IN THE HOUSE OF REPRESENTATIVES
February 10, 2009

 

Mr. RANGEL submitted the following concurrent resolution; which was referred to the Committee on the Judiciary

 

CONCURRENT RESOLUTION

Expressing the sense of the Congress that the President should grant a pardon to Marcus Mosiah Garvey to clear his name and affirm his innocence of crimes for which he was unjustly prosecuted and convicted.

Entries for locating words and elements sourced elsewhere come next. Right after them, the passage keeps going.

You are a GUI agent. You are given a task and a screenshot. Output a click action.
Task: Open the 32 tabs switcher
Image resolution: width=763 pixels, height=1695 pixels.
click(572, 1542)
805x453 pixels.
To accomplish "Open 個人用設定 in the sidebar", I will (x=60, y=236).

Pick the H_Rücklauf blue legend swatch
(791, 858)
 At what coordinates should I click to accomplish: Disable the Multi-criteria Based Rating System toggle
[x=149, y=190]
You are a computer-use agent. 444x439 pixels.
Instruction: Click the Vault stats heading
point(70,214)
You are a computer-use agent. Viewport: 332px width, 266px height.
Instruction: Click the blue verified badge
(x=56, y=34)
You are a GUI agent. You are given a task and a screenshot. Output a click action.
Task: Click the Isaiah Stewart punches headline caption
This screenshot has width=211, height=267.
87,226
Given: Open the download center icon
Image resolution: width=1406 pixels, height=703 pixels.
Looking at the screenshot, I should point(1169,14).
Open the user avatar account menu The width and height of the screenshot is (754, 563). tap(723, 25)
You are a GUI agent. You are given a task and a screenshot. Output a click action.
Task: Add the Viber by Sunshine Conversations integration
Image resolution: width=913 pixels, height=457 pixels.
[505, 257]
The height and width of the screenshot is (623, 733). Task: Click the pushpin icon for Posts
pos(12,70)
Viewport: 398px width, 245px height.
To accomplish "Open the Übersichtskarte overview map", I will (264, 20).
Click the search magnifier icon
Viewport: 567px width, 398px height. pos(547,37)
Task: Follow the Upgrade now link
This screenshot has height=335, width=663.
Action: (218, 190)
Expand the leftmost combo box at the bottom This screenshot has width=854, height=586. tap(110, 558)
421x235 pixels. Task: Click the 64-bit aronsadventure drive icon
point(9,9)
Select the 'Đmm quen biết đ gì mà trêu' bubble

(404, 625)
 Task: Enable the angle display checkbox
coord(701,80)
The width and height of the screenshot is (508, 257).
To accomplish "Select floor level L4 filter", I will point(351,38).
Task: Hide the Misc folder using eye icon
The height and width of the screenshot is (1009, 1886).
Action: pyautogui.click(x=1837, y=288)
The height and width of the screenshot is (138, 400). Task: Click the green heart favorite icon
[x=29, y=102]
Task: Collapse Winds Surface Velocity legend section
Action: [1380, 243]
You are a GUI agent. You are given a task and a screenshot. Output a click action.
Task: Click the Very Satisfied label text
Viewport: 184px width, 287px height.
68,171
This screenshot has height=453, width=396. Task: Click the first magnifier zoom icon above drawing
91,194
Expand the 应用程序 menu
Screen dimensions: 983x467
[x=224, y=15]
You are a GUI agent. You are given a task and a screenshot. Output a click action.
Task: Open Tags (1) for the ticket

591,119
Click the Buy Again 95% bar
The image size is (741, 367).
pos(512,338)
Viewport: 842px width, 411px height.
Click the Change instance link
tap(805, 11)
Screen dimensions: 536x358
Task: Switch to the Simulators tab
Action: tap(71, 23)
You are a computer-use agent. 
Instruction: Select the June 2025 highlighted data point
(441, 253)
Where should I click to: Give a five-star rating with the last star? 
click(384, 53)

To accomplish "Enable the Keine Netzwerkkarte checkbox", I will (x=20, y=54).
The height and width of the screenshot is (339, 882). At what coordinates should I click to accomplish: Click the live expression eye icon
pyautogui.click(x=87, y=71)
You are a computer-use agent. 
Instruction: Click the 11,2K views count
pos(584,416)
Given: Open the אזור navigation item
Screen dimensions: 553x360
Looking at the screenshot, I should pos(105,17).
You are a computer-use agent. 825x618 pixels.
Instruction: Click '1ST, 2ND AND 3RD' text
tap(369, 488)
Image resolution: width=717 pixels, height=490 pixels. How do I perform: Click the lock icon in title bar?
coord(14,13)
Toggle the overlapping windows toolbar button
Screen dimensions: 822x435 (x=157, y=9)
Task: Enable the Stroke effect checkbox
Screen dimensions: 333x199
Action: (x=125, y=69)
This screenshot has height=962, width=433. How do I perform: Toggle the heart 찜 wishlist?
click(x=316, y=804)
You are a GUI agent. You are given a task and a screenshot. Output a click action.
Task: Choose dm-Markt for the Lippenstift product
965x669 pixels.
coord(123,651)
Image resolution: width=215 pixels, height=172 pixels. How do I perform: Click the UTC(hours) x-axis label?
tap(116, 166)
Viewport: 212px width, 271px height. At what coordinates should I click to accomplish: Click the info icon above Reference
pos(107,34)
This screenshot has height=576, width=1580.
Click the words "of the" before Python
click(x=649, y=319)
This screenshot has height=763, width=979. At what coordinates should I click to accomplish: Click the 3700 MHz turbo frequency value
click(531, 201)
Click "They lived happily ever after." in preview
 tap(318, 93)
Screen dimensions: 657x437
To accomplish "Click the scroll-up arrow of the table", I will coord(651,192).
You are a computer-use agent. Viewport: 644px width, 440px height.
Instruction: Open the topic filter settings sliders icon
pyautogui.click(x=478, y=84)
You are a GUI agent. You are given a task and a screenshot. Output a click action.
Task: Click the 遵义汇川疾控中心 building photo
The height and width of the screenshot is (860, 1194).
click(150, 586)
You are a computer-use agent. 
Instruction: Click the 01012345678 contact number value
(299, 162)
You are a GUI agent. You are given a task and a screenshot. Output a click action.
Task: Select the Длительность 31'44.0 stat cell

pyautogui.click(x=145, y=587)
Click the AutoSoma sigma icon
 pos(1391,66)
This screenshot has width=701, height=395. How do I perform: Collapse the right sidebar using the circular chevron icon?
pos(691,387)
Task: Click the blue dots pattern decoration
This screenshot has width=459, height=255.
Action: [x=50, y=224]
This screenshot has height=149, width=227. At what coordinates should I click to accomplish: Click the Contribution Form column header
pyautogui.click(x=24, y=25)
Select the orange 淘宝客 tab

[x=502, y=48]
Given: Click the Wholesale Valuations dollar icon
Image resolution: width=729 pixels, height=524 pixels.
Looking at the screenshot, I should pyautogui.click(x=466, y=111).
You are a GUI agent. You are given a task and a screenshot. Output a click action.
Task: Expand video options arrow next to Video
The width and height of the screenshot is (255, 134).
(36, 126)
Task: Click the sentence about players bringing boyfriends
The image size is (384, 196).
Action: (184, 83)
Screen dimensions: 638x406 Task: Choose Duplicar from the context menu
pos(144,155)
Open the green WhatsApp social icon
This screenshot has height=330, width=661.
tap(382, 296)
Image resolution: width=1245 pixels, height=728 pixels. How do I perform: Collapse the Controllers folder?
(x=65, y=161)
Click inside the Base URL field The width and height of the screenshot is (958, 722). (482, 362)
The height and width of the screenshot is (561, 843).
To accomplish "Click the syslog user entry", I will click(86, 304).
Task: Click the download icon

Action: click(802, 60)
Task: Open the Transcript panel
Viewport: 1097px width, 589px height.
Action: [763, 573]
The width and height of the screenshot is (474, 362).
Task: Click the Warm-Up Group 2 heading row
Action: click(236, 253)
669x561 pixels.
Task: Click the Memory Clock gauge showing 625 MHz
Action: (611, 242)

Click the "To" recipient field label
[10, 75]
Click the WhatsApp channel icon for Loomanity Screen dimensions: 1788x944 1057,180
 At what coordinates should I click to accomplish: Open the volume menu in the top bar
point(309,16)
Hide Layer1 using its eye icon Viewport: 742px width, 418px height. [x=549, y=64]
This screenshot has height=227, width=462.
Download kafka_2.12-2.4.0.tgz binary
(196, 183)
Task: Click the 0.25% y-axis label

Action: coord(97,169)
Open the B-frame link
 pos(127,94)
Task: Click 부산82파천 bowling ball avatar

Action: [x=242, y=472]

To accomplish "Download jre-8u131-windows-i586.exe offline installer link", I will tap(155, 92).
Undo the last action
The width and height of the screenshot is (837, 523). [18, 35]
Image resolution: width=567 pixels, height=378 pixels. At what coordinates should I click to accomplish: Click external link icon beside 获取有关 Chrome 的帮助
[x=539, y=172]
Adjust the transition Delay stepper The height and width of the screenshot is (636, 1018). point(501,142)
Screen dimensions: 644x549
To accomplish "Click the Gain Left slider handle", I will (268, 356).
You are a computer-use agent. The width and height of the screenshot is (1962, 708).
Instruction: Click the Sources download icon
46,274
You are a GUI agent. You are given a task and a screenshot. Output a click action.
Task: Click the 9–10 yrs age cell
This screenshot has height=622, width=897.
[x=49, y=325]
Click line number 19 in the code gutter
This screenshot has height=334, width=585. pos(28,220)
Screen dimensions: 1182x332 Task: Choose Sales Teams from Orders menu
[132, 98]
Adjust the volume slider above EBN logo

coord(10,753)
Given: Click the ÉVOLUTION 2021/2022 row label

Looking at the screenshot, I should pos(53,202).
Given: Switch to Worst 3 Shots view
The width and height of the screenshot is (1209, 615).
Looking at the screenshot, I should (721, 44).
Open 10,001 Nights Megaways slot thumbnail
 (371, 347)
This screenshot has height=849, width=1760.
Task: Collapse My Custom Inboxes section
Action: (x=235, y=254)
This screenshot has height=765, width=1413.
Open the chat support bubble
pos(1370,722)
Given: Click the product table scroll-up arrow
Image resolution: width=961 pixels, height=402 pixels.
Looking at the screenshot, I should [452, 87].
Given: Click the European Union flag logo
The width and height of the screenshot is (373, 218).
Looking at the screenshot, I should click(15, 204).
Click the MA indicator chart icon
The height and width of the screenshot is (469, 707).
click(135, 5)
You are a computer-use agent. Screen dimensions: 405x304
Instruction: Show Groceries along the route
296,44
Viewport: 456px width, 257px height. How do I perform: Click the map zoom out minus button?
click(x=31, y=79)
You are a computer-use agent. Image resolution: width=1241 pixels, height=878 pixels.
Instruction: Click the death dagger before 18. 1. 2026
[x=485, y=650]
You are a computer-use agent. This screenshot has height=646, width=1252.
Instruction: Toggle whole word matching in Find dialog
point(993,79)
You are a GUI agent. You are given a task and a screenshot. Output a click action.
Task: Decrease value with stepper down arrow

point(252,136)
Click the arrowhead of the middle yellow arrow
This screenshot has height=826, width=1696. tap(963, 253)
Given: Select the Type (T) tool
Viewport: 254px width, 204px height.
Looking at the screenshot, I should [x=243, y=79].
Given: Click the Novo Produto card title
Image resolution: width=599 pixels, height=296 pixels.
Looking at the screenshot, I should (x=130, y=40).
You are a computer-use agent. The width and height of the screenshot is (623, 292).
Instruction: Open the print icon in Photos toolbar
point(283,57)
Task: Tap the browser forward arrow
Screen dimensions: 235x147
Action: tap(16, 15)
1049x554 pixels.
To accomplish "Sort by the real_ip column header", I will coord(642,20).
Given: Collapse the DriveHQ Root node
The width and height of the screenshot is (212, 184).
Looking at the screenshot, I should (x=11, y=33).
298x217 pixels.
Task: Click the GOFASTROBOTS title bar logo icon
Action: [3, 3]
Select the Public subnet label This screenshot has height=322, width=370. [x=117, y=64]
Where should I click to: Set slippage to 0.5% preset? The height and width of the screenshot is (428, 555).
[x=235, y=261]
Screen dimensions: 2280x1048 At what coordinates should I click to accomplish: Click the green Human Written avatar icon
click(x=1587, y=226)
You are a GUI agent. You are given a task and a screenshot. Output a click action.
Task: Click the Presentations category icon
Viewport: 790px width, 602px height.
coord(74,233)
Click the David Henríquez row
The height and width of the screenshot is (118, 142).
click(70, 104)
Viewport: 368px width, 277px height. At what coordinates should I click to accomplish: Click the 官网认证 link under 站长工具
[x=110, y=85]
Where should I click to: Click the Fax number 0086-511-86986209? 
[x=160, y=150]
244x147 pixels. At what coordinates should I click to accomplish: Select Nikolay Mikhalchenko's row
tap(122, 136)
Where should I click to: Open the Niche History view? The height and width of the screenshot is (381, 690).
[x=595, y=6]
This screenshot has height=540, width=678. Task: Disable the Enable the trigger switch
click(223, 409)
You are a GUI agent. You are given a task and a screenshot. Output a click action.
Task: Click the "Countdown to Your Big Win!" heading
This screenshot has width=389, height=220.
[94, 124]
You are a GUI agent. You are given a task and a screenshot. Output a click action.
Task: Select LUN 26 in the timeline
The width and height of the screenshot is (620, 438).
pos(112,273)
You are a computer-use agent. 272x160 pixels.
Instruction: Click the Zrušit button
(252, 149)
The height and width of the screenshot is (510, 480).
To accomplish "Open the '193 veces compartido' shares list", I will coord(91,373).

Whereas Marcus Mosiah Garvey was born in St. Ann’s Bay, Jamaica, on August 17, 1887, and emigrated to the United States;

Whereas Marcus Garvey was the founder and leader of the Universal Negro Improvement Association, the largest Black organization in history, which was dedicated to the economic, social, and political empowerment of African-Americans and the fostering of unity between all people of African descent;

Whereas Marcus Garvey’s movement for humans rights, economic self-sufficiency, and cultural solidarity for peoples of African descent attracted millions of followers in the United States, the Caribbean, Latin America, Africa, and Europe;

Whereas Marcus Garvey’s philosophy of uniting the people of the African Diaspora around a recognition of their common heritage and his teachings regarding pride, self help, and identification with Africa inspired Black leaders throughout the world, including W.E.B. DuBois, Kwame Nkrumah, Malcolm X, and Martin Luther King;

Whereas pervasive discrimination and subjugation of African-Americans in the United States created a climate of intolerance towards Black social activists, such as Marcus Garvey, and a determination by the United States Government to undermine and destroy the Universal Negro Improvement Association;

Whereas Marcus Garvey became the target of surveillance and harassment by Federal law enforcement agencies;

Whereas Marcus Garvey was arrested numerous times, with charges being dropped on each occasion, thus indicating that the arrests were solely for the purpose of harassing Marcus Garvey and disrupting the Universal Negro Improvement Association;

Whereas, after a zealous effort by Government authorities, which included infiltration of the Universal Negro Improvement Association, Marcus Garvey was prosecuted and convicted of a single count of mail fraud by Federal authorities in 1923 and sent to prison;

Whereas Marcus Garvey, in connection with the severe criticism of his politically motivated conviction, submitted his first official application for Executive clemency in 1925;

Whereas, in 1926, nine members of the jury that convicted Marcus Garvey signed an affidavit recommending the commutation of his sentence;

Whereas, in response to the public outcry regarding the suspect nature of Garvey’s conviction, and on the action of the United States Pardon Attorney’s Office, President Calvin Coolidge commuted Garvey’s sentence in 1927, establishing the precedent for Executive clemency in this case;

Whereas Marcus Garvey, as a consequence of his conviction, was deported from the United States in 1927, never to return again;

Whereas Marcus Garvey maintained his innocence and his desire to be exonerated throughout the remainder of his life;

Whereas it is now widely accepted that the case against Marcus Garvey was politically motivated, the charges unsubstantiated, and his conviction unjust;

Whereas millions of petitioners have appealed for his exoneration;

Whereas Marcus Garvey’s body was returned to Jamaica in 1964, where he was officially declared the country’s first national hero;

Whereas Marcus Garvey is recognized as a towering figure in African, African-American, and world history; and

Whereas Marcus Garvey’s life and contributions to the United States should be recognized and appropriate steps taken to restore his name and reputation in this country: Now, therefore, be it
Resolved by the House of Representatives (the Senate concurring), That it is the sense of Congress that--

(1) Marcus Garvey was innocent of the charges brought against him by the United States Government;
(2) Marcus Garvey is and should be recognized internationally as a leader and thinker in the struggle for human rights and dignity; and
(3) the President should endeavor to restore the honor and good name of Marcus Garvey through the granting of a full posthumous pardon that proclaims his conviction to have been unjust and unwarranted and affirms his innocence on the charges brought against him.